▶ _EXERCISE TASKS_
1 - In the passage on CountDownLatch, what disadvantage of the join method is given?
2 - Please carry on the passage on CountDownLatch from the point where it stops.

▶ _PASSAGE PROVIDED_

The type of synchronization achieved through CountDownLatch is similar to that of Join.
Assume that there is a thread "M" which needs to wait for other worker threads "T1", "T2", "T3" to complete its tasks
Prior to Java 1.5, the way this can be done is, M running the following code
T1.join();
T2.join();
T3.join();
The above code makes sure that thread M resumes its work after T1, T2, T3 completes its work. T1, T2, T3 can complete their work in any order.
The same can be achieved through CountDownLatch, where T1,T2, T3 and thread M share same CountDownLatch object.
"M" requests : countDownLatch.await();
where as "T1","T2","T3" does countDownLatch.countdown();
One disadvantage with the join method is that M has to know about T1, T2, T3. If there is a new worker thread T4 added later, then M has to be aware of it too. This can be avoided with CountDownLatch.
After implementation the sequence of action would be [T1,T2,T3](the order of T1,T2,T3 could be anyway) -> [M]
This example from Java Doc helped me understand the concepts clearly:
class Driver { // ...

▶ _INFORMATION PROVIDED_
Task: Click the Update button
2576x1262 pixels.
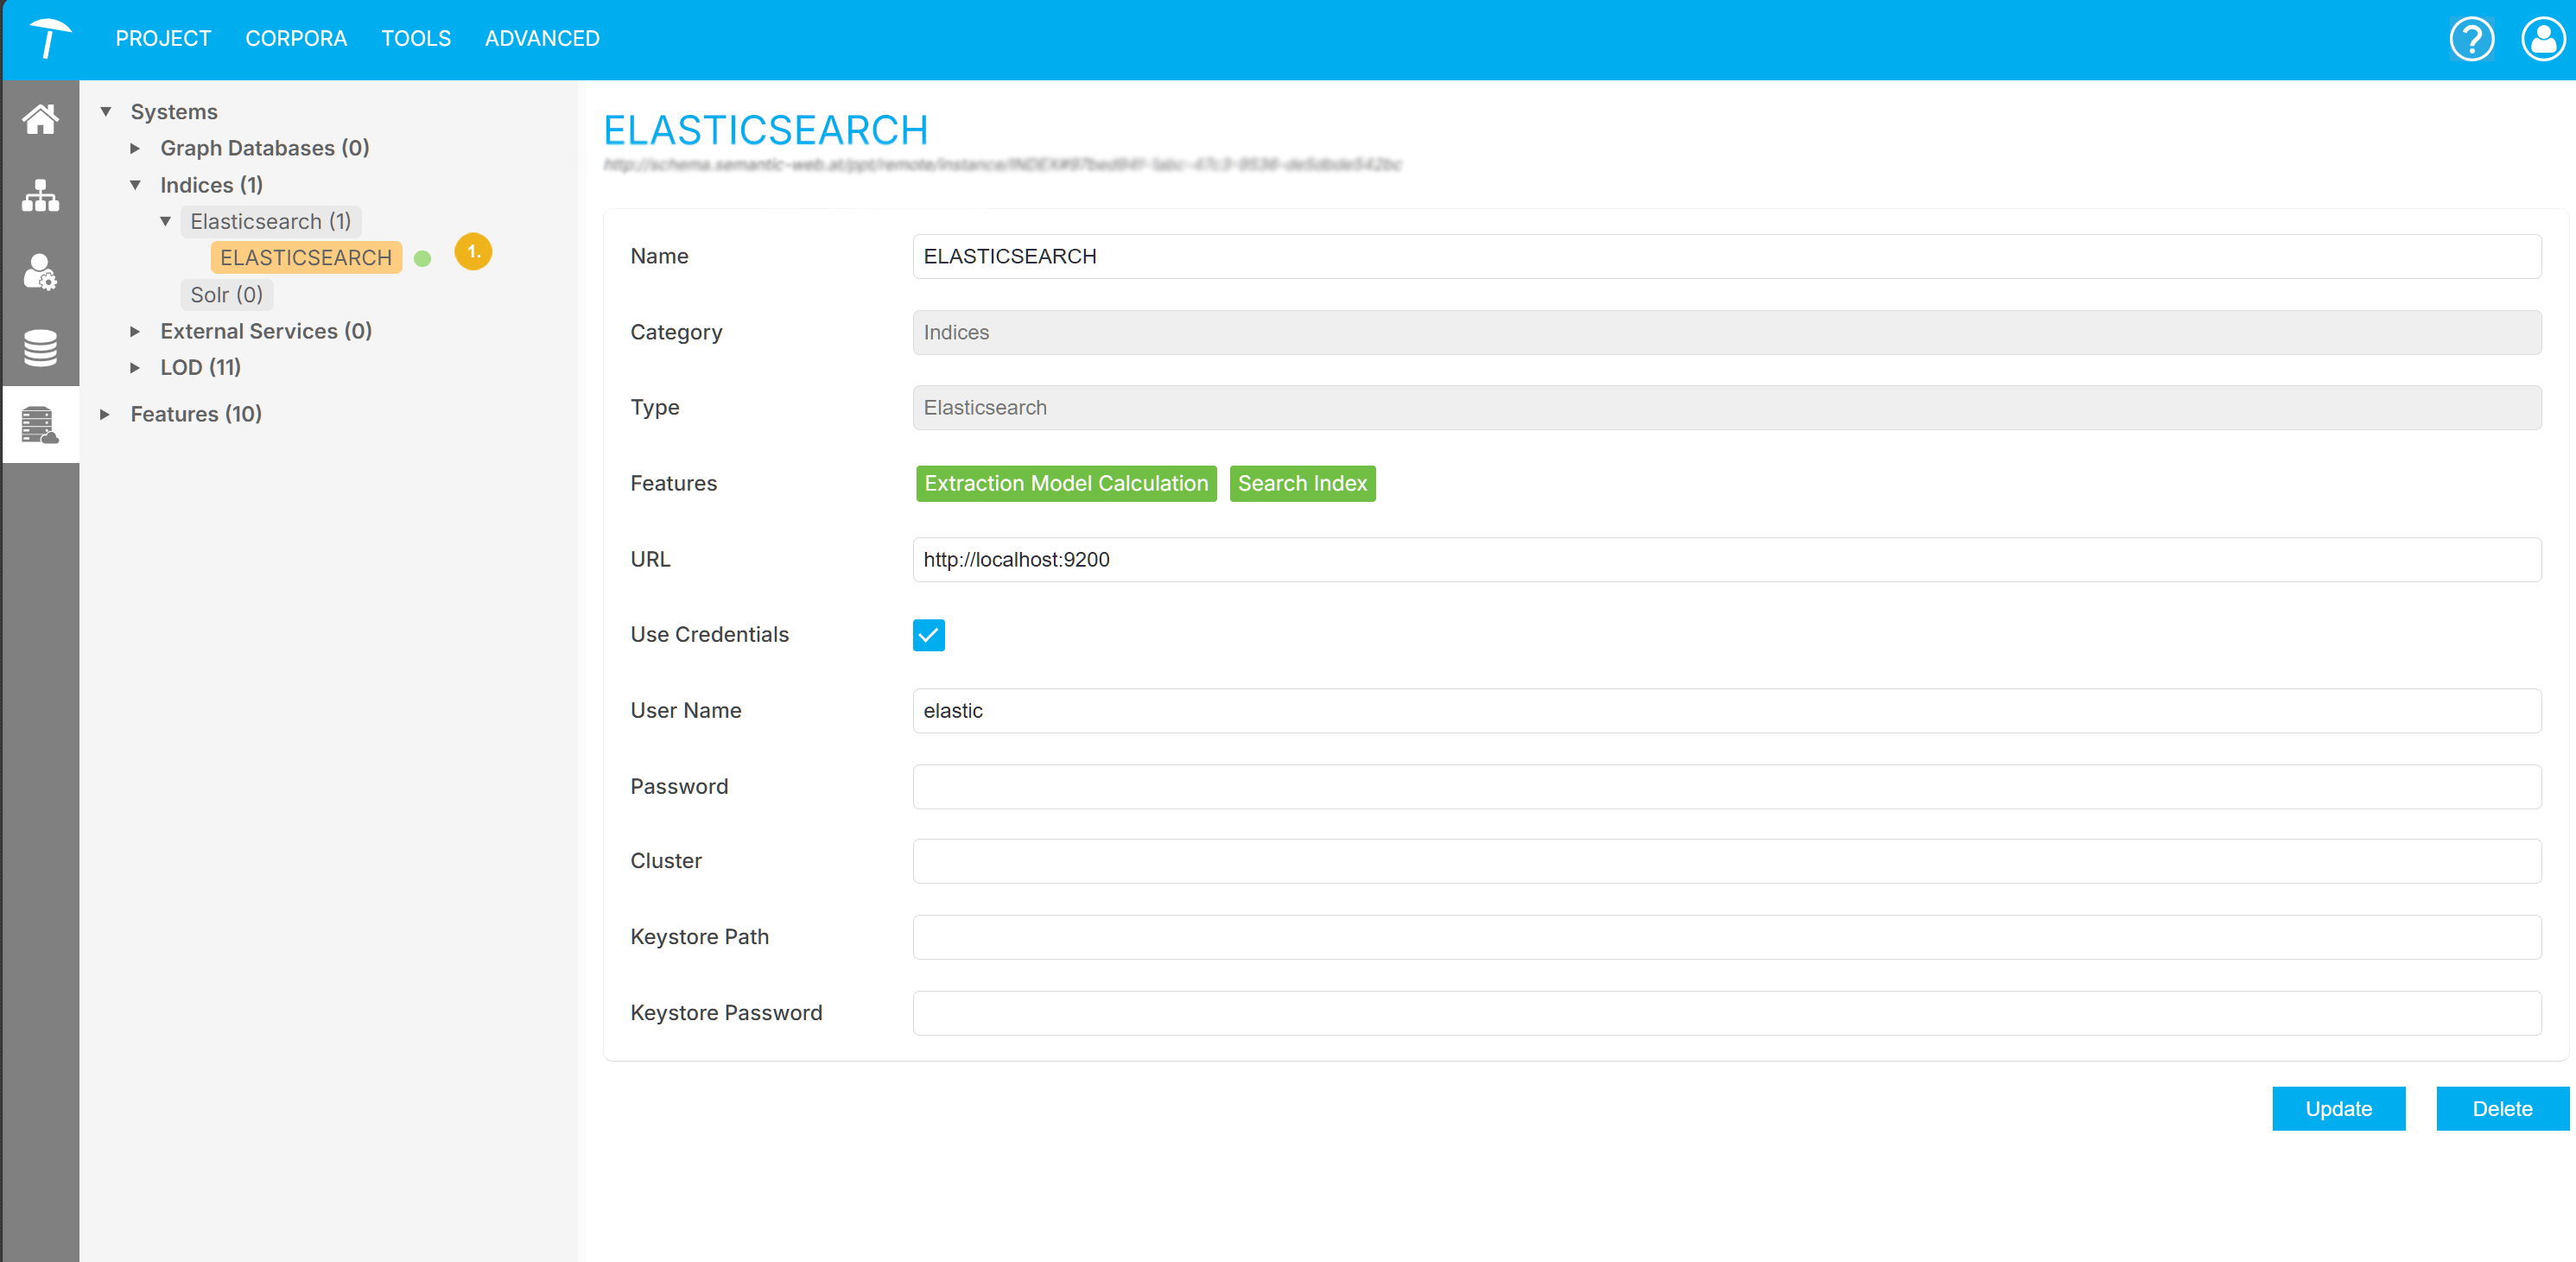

▶ _ANSWERS BY TASK_
1 - Thread M has to know about T1, T2 and T3, so any worker thread added later, such as T4, must also be made known to M.

2 -
void main() throws InterruptedException {
CountDownLatch startSignal = new CountDownLatch(1);
CountDownLatch doneSignal = new CountDownLatch(N);
for (int i = 0; i < N; ++i) // create and start threads
new Thread(new Worker(startSignal, doneSignal)).start();
doSomethingElse(); // don't let run yet
startSignal.countDown(); // let all threads proceed
doSomethingElse();
doneSignal.await(); // wait for all to finish
}
}
class Worker implements Runnable {
private final CountDownLatch startSignal;
private final CountDownLatch doneSignal;
Worker(CountDownLatch startSignal, CountDownLatch doneSignal) {
this.startSignal = startSignal;
this.doneSignal = doneSignal;
}
public void run() {
try {
startSignal.await();
doWork();
doneSignal.countDown();
} catch (InterruptedException ex) {} // return;
}
void doWork() { ... }
}
Visual interpretation:
Evidently, CountDownLatch allows one thread (here Driver) to wait until a bunch of running threads (here Worker) are done with their execution.
One good example of when to use something like this is with Java Simple Serial Connector, accessing serial ports. Typically you'll write something to the port, and asyncronously, on another thread, the device will respond on a SerialPortEventListener. Typically, you'll want to pause after writing to the port to wait for the response. Handling the thread locks for this scenario manually is extremely tricky, but using Countdownlatch is easy. Before you go thinking you can do it another way, be careful about race conditions you never thought of!!
Pseudocode:
CountDownLatch latch;
void writeData() {
latch = new CountDownLatch(1);
serialPort.writeBytes(sb.toString().getBytes())
try {
latch.await(4, TimeUnit.SECONDS);
} catch (InterruptedException e) {
}
}
class SerialPortReader implements SerialPortEventListener {
public void serialEvent(SerialPortEvent event) {
if(event.isRXCHAR()){//If data is available
byte buffer[] = serialPort.readBytes(event.getEventValue());
latch.countDown();
}
}
}
If you add some debug after your call to latch.countDown(), this may help you understand its behaviour better.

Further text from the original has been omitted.